Через минуту я сидел за кухонным столом. Мама протянула мне стакан рэйлтонской водопроводной воды, лучше для здоровья нет.
– Ты бледен как привидение, – сказала она.
– Сколько пролежал этот плавленый сыр? – поинтересовался я.
– Не придирайся к моему сыру. Я тоже его ела, а со мной ничего не случилось.

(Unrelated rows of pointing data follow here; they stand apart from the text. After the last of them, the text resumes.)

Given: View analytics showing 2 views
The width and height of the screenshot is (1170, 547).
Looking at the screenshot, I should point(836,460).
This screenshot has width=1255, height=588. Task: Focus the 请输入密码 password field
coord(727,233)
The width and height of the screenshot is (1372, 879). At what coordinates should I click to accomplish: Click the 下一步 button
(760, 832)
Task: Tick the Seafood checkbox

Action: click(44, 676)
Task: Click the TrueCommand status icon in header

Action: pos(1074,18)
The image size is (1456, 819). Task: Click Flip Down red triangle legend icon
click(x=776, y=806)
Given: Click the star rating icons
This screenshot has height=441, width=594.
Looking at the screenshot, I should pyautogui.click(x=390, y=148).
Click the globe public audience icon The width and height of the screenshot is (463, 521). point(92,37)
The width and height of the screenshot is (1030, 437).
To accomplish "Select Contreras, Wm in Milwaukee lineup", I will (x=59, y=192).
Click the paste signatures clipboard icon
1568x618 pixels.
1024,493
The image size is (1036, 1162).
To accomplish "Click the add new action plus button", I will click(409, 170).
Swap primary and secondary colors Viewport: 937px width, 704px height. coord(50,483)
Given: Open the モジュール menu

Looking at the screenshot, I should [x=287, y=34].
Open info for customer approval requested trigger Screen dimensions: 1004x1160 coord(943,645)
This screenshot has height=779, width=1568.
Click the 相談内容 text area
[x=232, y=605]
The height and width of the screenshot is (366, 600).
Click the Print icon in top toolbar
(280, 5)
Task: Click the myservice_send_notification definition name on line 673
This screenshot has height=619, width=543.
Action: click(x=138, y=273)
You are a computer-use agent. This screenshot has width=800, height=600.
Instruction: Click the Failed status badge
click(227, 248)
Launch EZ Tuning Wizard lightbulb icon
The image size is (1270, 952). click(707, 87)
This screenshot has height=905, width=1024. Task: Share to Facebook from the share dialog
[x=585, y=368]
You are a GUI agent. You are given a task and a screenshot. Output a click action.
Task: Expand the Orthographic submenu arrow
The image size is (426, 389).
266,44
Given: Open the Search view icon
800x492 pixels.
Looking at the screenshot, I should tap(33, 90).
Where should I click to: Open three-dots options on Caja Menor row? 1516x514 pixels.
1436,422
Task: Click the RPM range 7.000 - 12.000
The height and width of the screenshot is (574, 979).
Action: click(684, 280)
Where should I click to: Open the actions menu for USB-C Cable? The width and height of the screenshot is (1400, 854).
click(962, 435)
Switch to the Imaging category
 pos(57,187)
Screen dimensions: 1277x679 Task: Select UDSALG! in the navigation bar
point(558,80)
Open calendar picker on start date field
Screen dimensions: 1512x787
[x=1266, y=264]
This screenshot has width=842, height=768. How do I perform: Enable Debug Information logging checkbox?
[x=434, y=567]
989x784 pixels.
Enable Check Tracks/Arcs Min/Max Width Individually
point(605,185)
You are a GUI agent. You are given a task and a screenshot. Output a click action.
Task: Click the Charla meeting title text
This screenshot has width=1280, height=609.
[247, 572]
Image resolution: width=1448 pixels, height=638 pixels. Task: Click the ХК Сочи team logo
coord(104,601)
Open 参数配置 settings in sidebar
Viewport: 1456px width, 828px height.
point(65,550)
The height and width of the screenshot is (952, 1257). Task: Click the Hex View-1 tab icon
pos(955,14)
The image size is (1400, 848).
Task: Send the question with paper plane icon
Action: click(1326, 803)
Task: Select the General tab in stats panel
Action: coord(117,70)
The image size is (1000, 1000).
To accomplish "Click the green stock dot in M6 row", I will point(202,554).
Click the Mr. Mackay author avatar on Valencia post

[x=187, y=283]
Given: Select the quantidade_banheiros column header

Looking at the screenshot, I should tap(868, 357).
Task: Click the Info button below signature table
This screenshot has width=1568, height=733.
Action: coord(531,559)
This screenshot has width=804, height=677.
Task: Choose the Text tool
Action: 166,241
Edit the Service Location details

– Мне совсем уже пора на урок. – Я глянул на часы. На самом деле, выбравшись из темного подвала на свет, я почувствовал себя вполне прилично.
– Посмотри на меня! – велела мама.
Я подчинился и посмотрел в ее настороженные глаза. Слабый отголосок шока, того – что бы это ни было, – что настигло меня в подвале, но вот и прошло, я снова стал самим собой. Мама, видимо, признала это и не стала возражать.
– Ты, должно быть, подхватил какую-то инфекцию, – сказала она, стоя на крыльце, и отстранила меня, когда я подался вперед, чтобы поцеловать ее на прощанье.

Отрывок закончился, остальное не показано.